Lacework revenue scales with cloud adoption

Diving deeper into

Lacework

Company Report
customers pay more, and Lacework makes more money, as teams deploy more of their resources and compute to the cloud.
Analyzed 5 sources

This pricing model makes Lacework a direct beneficiary of cloud adoption inside each account, not just new logo growth. Lacework charges based on how many cloud accounts and workloads a customer connects, so every new AWS account, Kubernetes cluster, or compute workload expands the amount of infrastructure it monitors. That turns a customer’s cloud migration into recurring revenue expansion, especially as larger companies standardize security across more teams and environments.

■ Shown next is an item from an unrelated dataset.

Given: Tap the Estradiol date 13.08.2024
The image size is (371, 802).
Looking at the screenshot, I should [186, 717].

  • The usage meter is concrete. Lacework prices as a SaaS security product based on number of cloud accounts and amount of cloud resources used. In practice, a customer that moves more apps from on premises servers into AWS, Azure, or GCP gives Lacework more assets to scan, model, and bill against.
  • This is why upmarket matters so much. Lacework’s average deal size rose from $100,000 in 2019 to $150,000 by late 2021, and the company reached about $60M ARR in 2021 and about $95M by 2023. Bigger enterprises have far more accounts, clusters, and workloads, so the same product naturally lands at a larger contract value.
  • The contrast with Wiz and Orca clarifies the dynamic. Orca also prices by workloads protected, while Wiz built a faster enterprise sales motion around agentless cloud scanning and reached roughly $500M ARR by July 2024. The category rewards vendors that can attach revenue growth to a customer’s expanding cloud footprint and then bundle more modules on top.

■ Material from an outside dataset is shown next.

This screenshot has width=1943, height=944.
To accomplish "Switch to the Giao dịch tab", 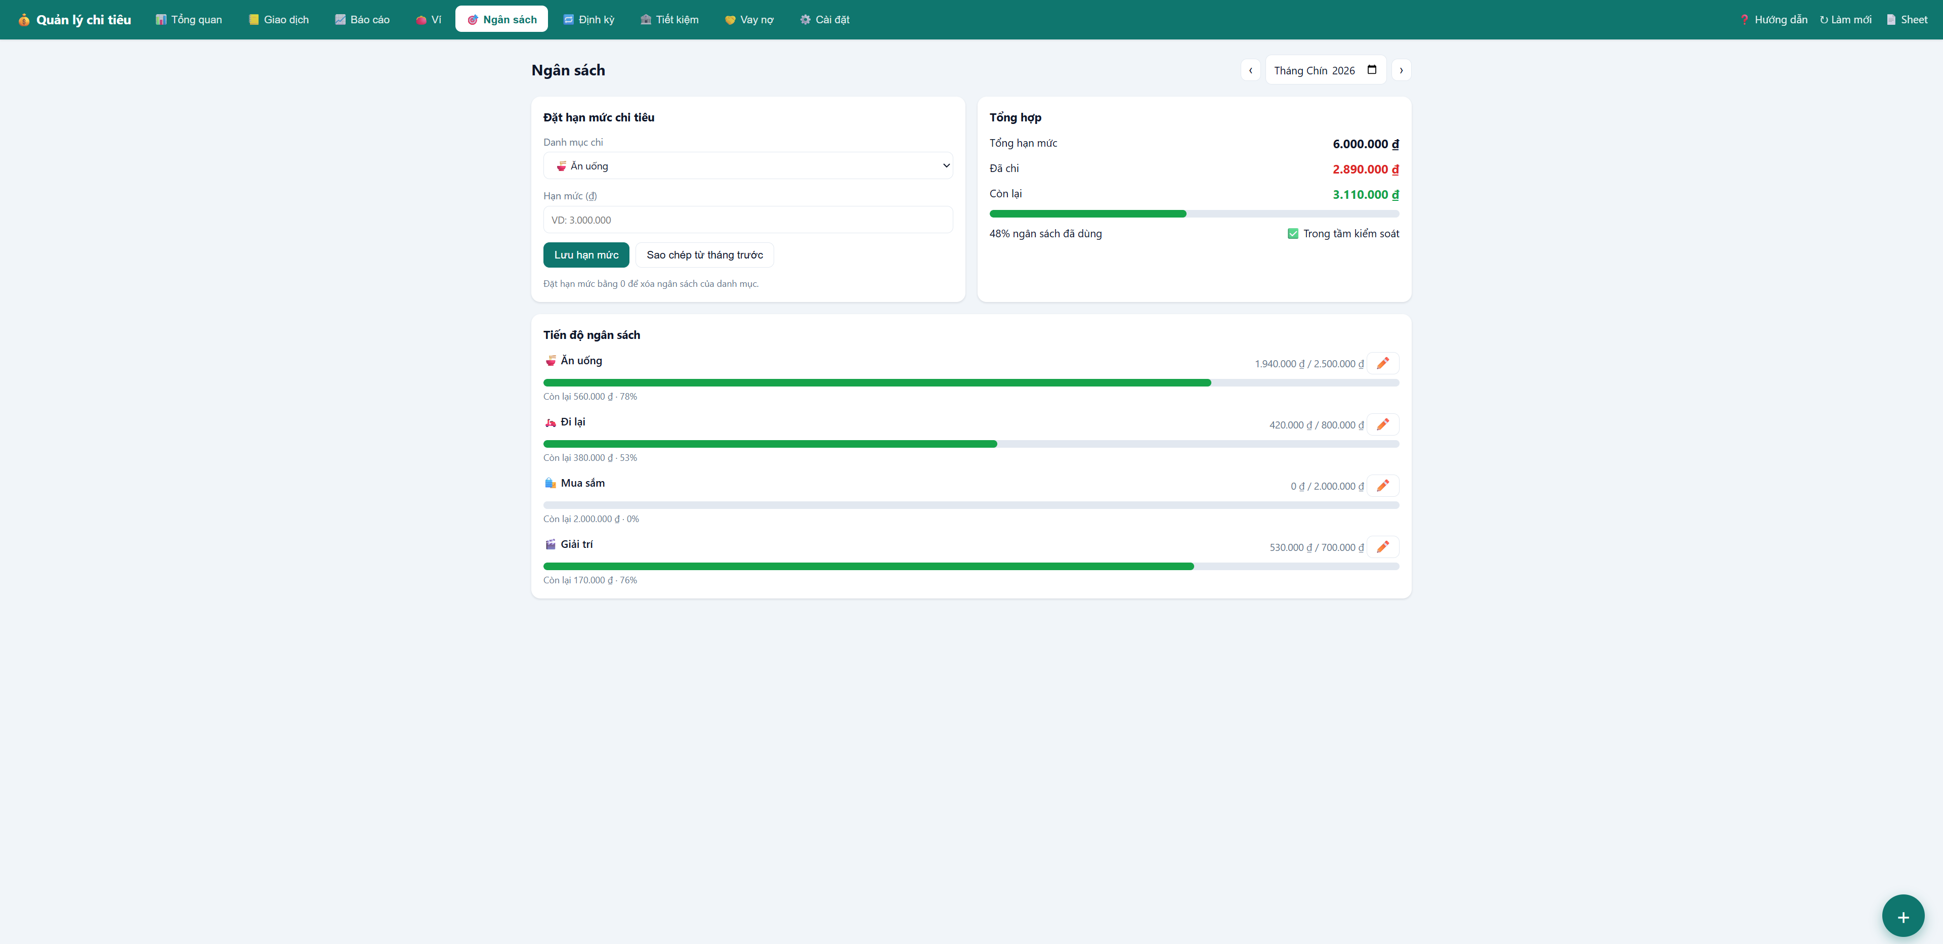I will pyautogui.click(x=278, y=20).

Going forward, cloud security winners will be the vendors that turn infrastructure growth into automatic spend growth, then use that foothold to sell broader platform modules. As enterprises keep adding cloud accounts, containers, identities, and data services, the revenue pool shifts toward platforms that become more valuable and more billable as the customer’s environment gets larger and more complex.